Exploration of Feasible Immune Biomarkers for Immune Checkpoint Inhibitors in Head and Neck Squamous Cell Carcinoma Treatment in Real World Clinical Practice

Hui-Ching Wang, Tsung-Jang Yeh, Leong-Perng Chan, Chin-Mu Hsu, Shih-Feng Cho, Hui-Ching Wang, Tsung-Jang Yeh, Leong-Perng Chan, Chin-Mu Hsu, Shih-Feng Cho

Abstract

Recurrent locally advanced or metastatic head and neck squamous cell carcinoma (HNSCC) is associated with dismal prognosis because of its highly invasive behavior and resistance to conventional intensive chemotherapy. The combination of targeted therapy and conventional chemotherapy has significantly improved clinical outcomes. In recent years, the development of immunotherapies, such as immune checkpoint inhibitors (ICIs), has further increased treatment responses and prolonged survival. However, the limited response rate, risk of immunotherapy-related adverse effects and high cost of immunotherapy make the identification of predictive markers to optimize treatment efficacy a critical issue. Biomarkers are biological molecules that have been widely utilized to predict treatment response to certain treatments and clinical outcomes or to detect disease. An ideal biomarker should exhibit good predictive ability, which can guide healthcare professionals to achieve optimal treatment goals and bring clinical benefit to patients. In this review, we summarized the results of recent and important studies focused on HNSCC ICI immunotherapy and discussed potential biomarkers including their strengths and limitations, aiming to gain more insight into HNSCC immunotherapy in real world clinical practice.

Keywords: biomarker; head and neck cancer; immune checkpoint inhibitor; immunotherapy.

Conflict of interest statement

The authors have no competing interest.

Figures

Figure 1
Figure 1
Current and emerging biomarkers for prediction of the clinical efficacy of immune checkpoint inhibitors (ICIs) in head and neck squamous cell carcinoma (HNSCC).
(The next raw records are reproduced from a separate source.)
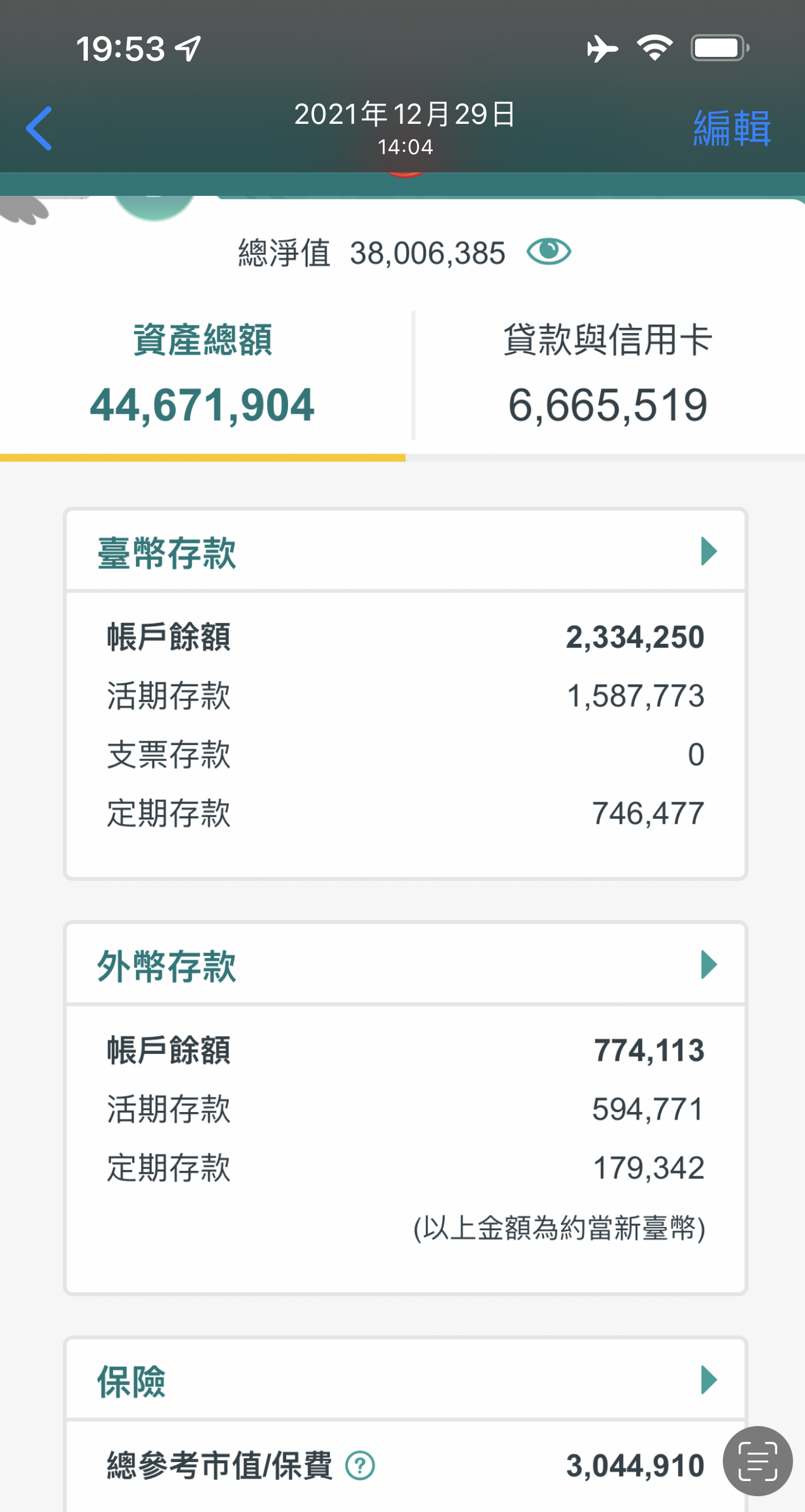Expand the 臺幣存款 section arrow

coord(708,552)
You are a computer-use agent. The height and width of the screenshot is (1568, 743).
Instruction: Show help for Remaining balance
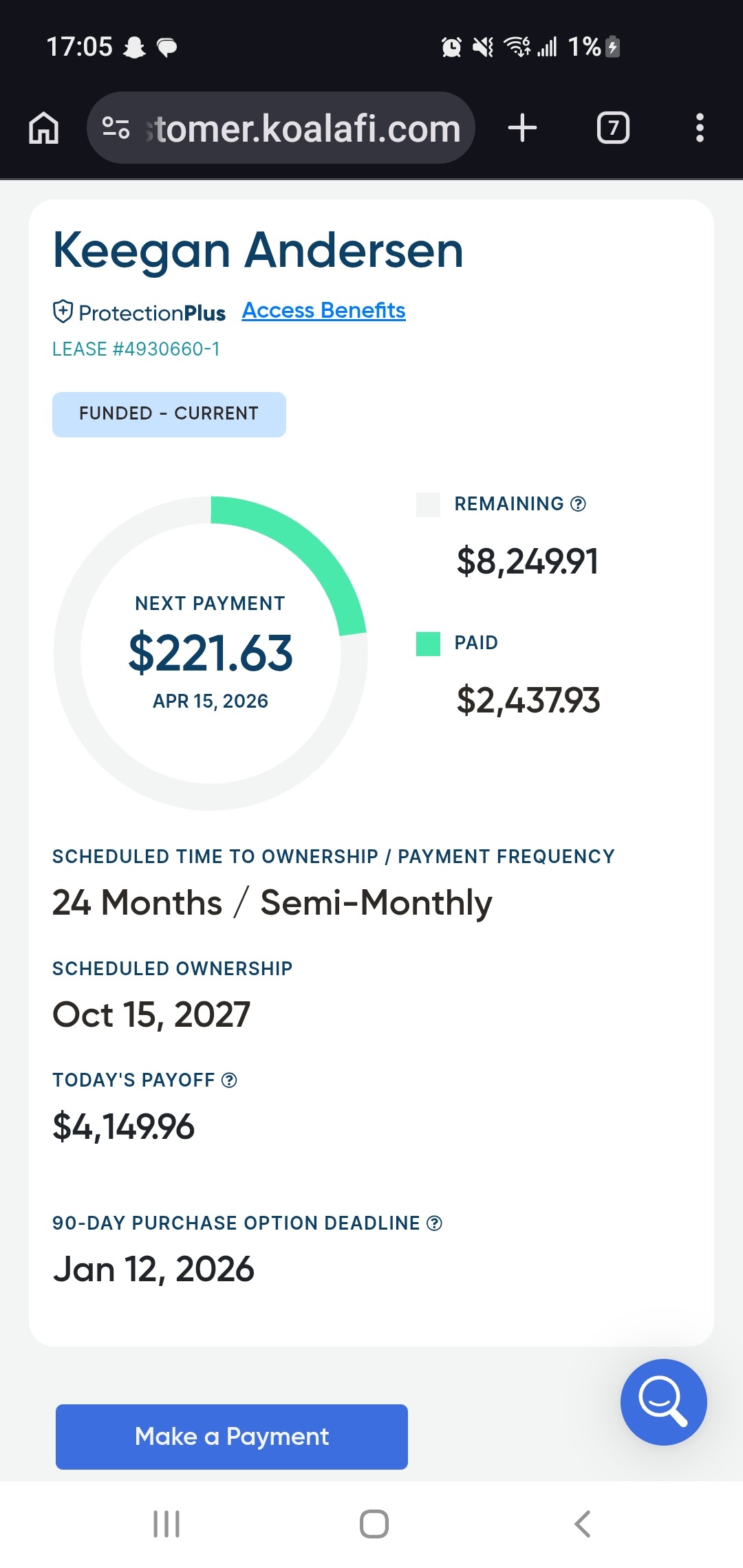click(x=579, y=504)
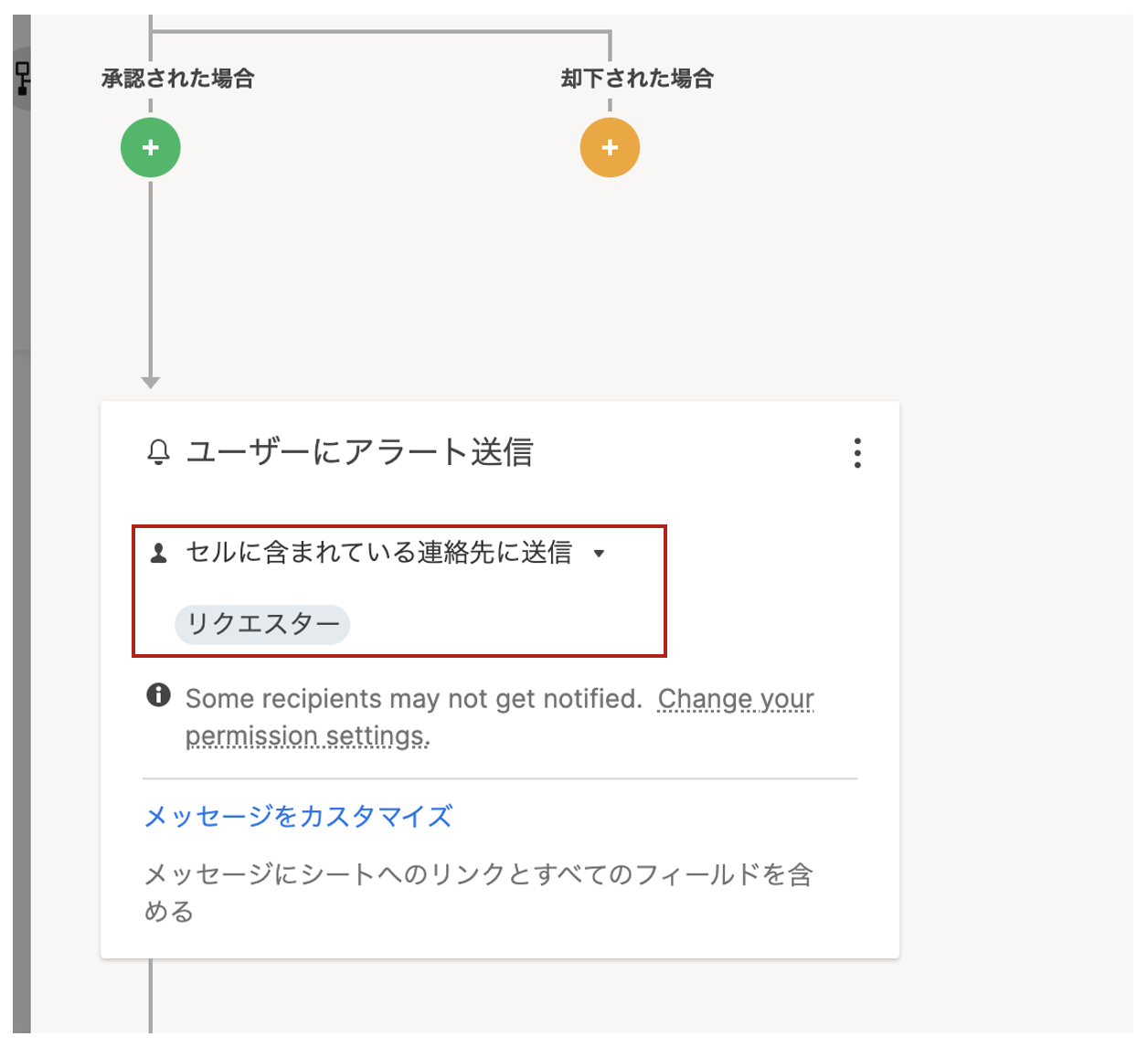Click the connector line below the alert card

(x=150, y=997)

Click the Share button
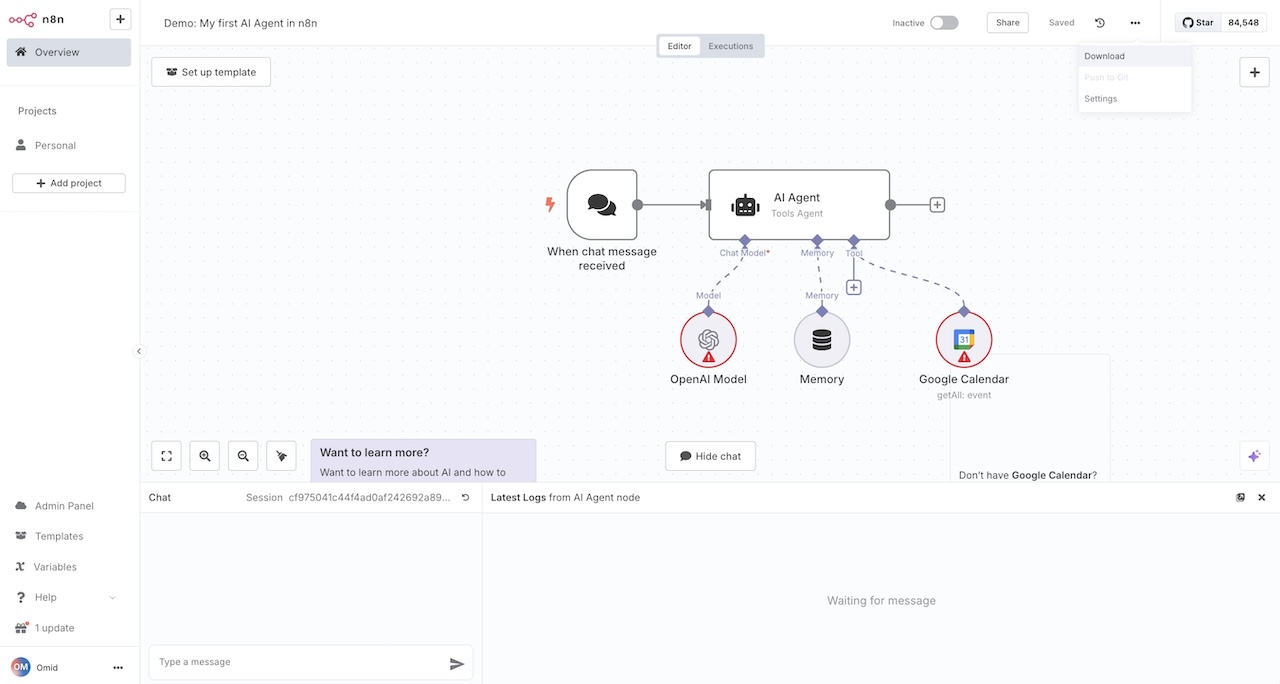[1007, 21]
Several host- or tumor-related markers have been demonstrated to be able to predict the clinical efficacy of ICI treatment. Advances in molecular analysis have also provided valuable predictive information such as tumor mutational burden (TMB) and status of microsatellite instability (MSI). Other markers, including circulating tumor cells (CTCs), circulating tumor DNA (ctDNA), and gut or oral cavity microbiota are also being investigated. CTC, circulating tumor cells; ctDNA, circulating tumor DNA; HNSCC, head and neck squamous cell carcinoma; ICIs, immune checkpoint inhibitors; MSI, microsatellite instability; TMB, tumor mutational burden.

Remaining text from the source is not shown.